Addressing the deal in a statement, Warner Music Group chief digital officer and EVP of business development Oana Ruxandra said: “The evolution of the music industry brings new ways to create, consume and monetize. As the ecosystem expands, WMG is focused on advancing and experimenting with new economic models to ensure the opportunities for our artists and their communities are maximized. SoundCloud has been an amazing partner in connecting artists and fans, deepening our relationship will allow us both to proactively build for the future.”
And SoundCloud president Eliah Seton added in part: “Today’s deal is a major milestone because, under Fan-Powered Royalties, more artists get paid more money. But even more importantly, Fan-Powered paves the way for artists to create even more opportunities to monetize their art beyond streaming and create more value, driven by engagement with their fans.
“Warner Music Group is known for developing some of today’s biggest superstars and helping them build long-term careers by investing in technologies and models which grow and support their fan communities. This makes them an ideal partner for SoundCloud and we’re excited to bring our game-changing fan-driven product to their incredible roster of artists,” finished the longtime Warner Music exec Seton, who signed on with SoundCloud last year.
Warner Music’s embrace of fan-powered royalties on SoundCloud is especially interesting because Spotify previously signaled an openness to transitioning to the model.
“The research we’ve seen to date suggests that a shift to user-centric payments would not benefit artists as much as many may have originally hoped,” Spotify communicated of the potential fan-powered pivot. “We are willing to make the switch to a user-centric model if that’s what artists, songwriters, and rights holders want to do. However, Spotify cannot make this decision on its own; it requires broad industry alignment to implement this change.”
Warner Music Group’s pact with SoundCloud could mark a key step towards said “broad industry alignment” on the fan-powered model, which Tidal has also adopted. But evidence suggests that Universal Music Group (which has long spearheaded promotional initiatives with Spotify) and Sony Music Entertainment might be less willing to rally behind the switch.
To be sure, none of Spotify’s UMG-heavy most-streamed artists of 2021 – Bad Bunny, Taylor Swift, BTS, Drake, and Justin Bieber, respectively – is signed to Warner Music Group.

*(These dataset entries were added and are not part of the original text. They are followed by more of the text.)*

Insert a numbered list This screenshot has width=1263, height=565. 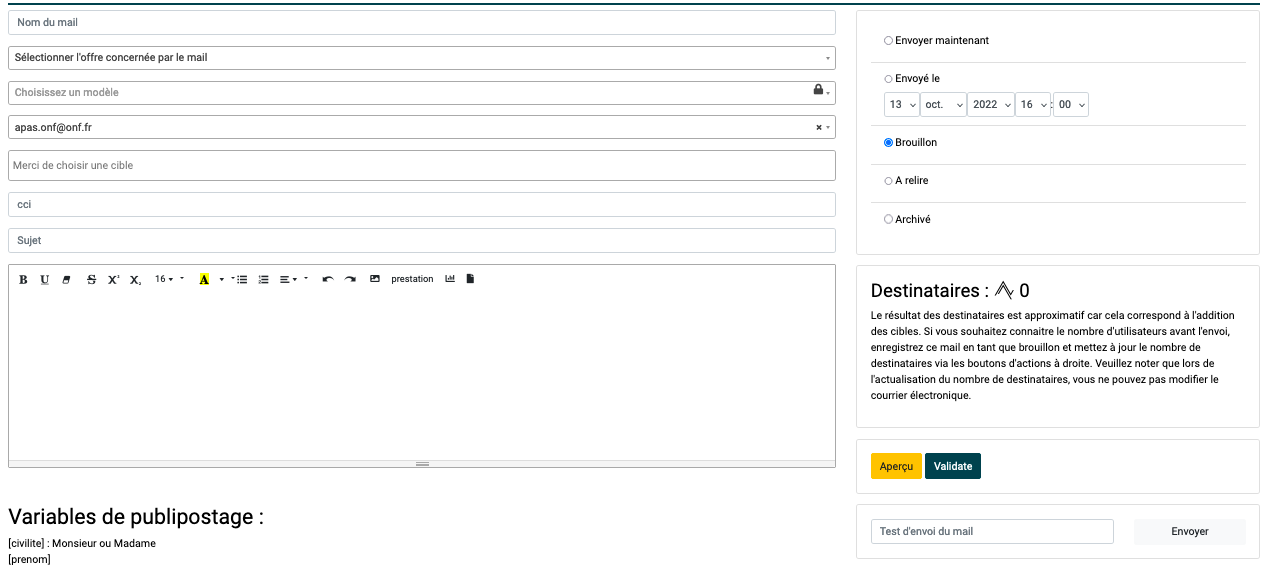[x=264, y=280]
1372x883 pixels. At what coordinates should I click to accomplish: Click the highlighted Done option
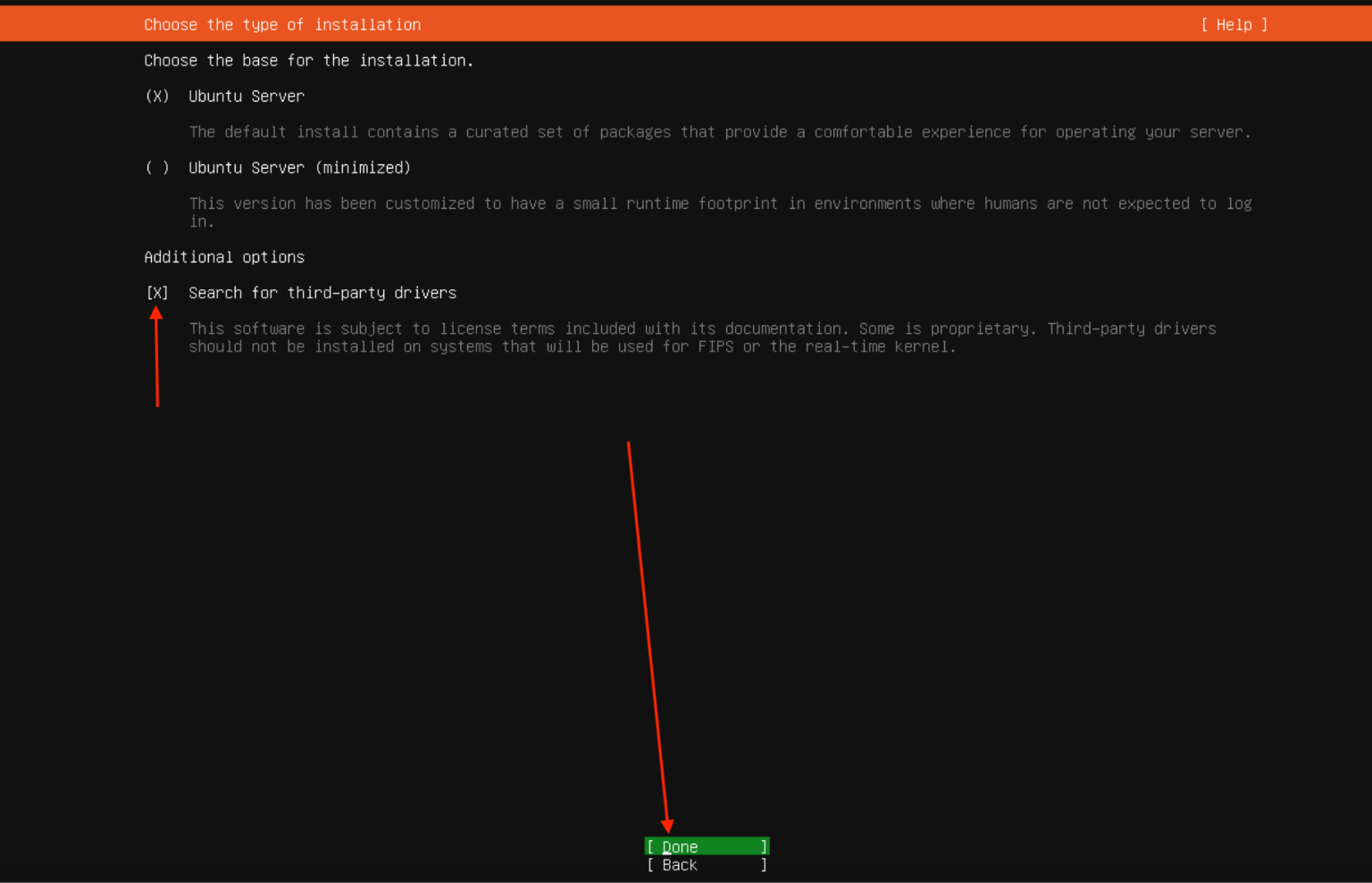(706, 846)
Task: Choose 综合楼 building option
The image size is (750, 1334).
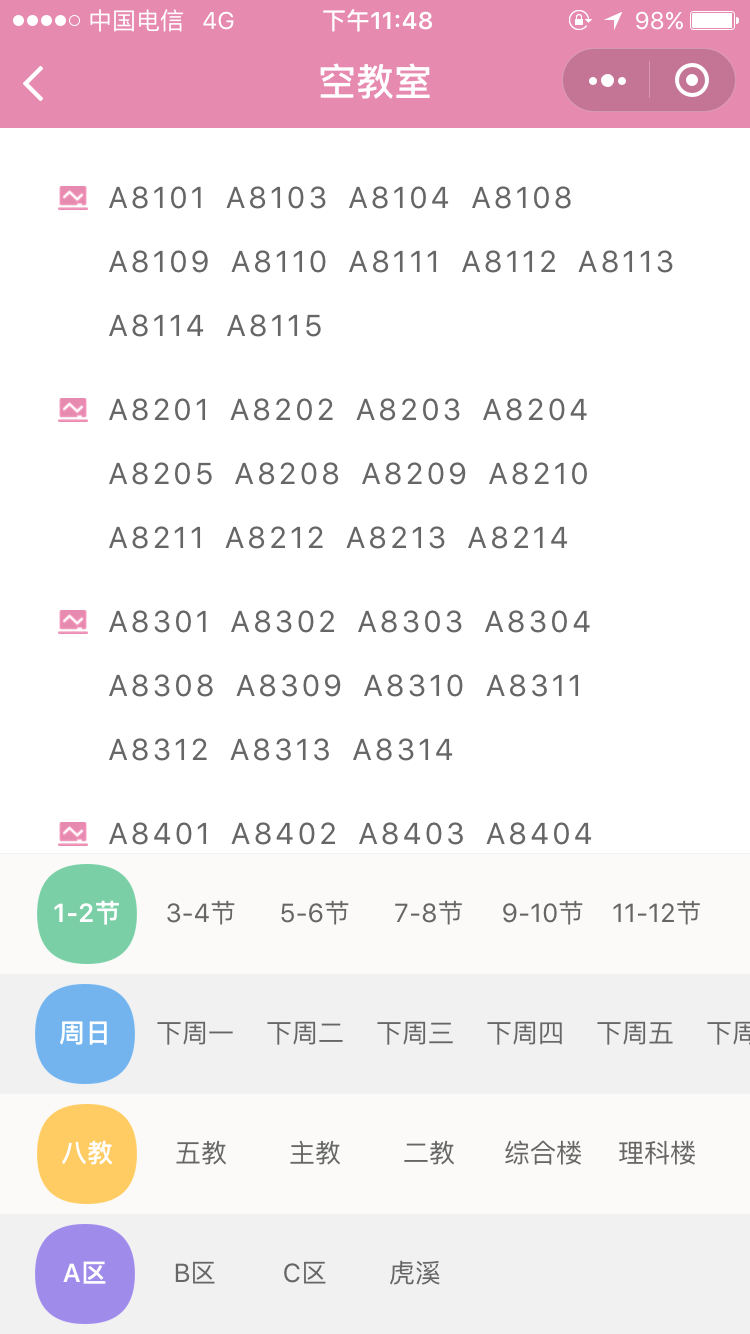Action: click(x=543, y=1153)
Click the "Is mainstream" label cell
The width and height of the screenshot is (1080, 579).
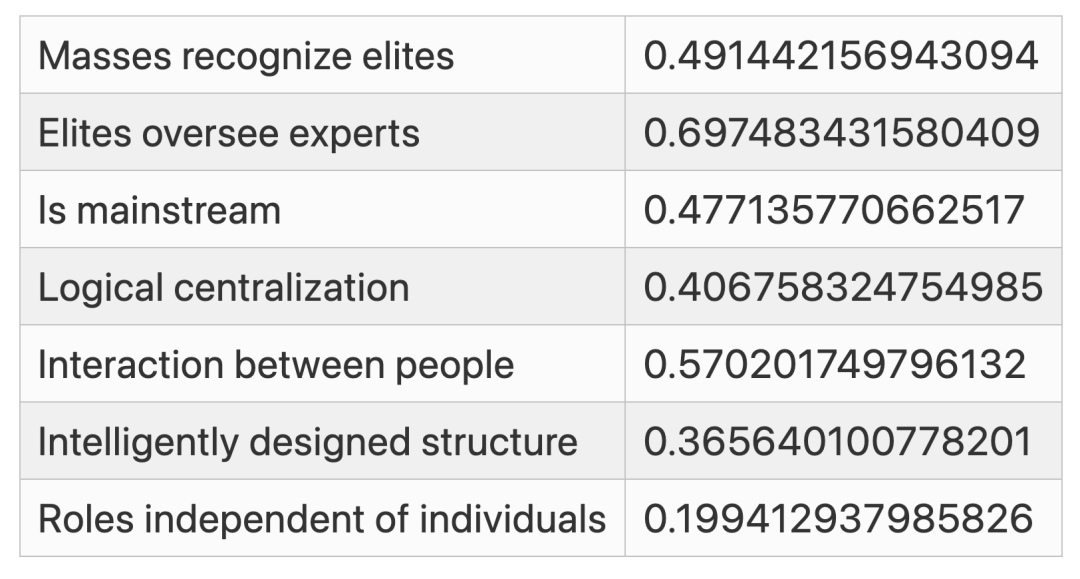(x=159, y=210)
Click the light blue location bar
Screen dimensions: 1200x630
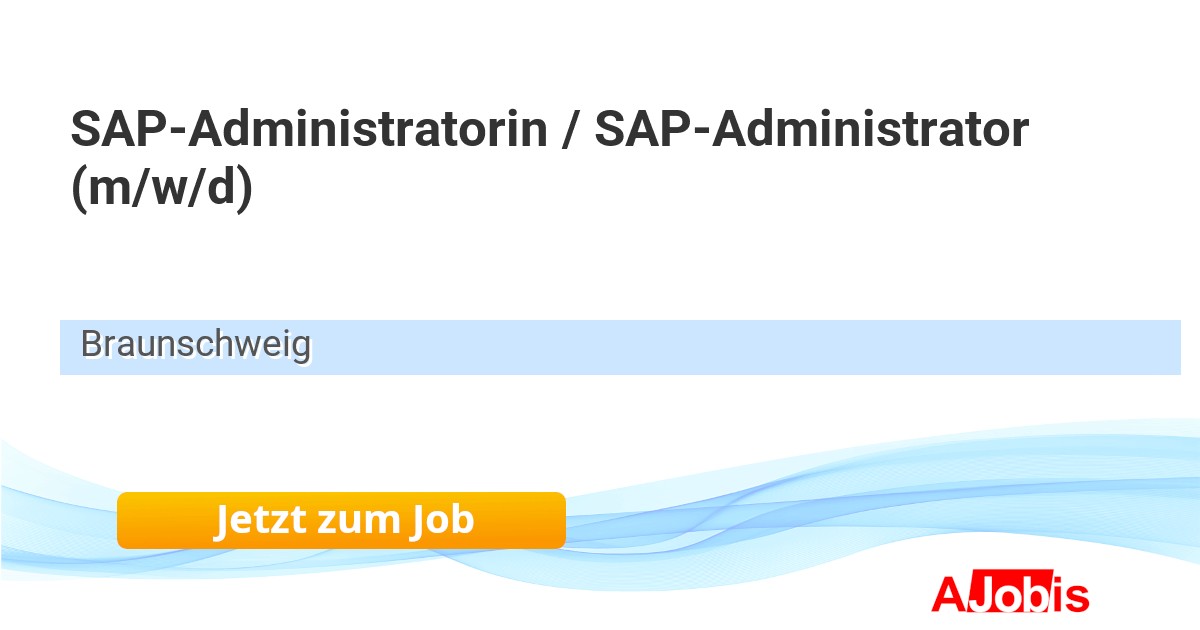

Only one Warner Music-signed act, Dua Lipa, managed to rank on Spotify’s list of most-streamed songs (fifth place with “Levitating”) for 2021, though her second-ranked Future Nostalgia was joined on the list of most-streamed albums by Atlantic’s Ed Sheeran and =, which placed fourth.
And for SoundCloud – which a number of artists have used before achieving mainstream commercial success – fan-powered royalties represent one component of a wider effort to continue attracting and promoting emerging talent.
To this point in 2022, the music-sharing platform has released a feature film with tracks from SoFaygo and others, unveiled an artist-discovery deal with Solid Foundation Management, and purchased AI music metadata company Musiio.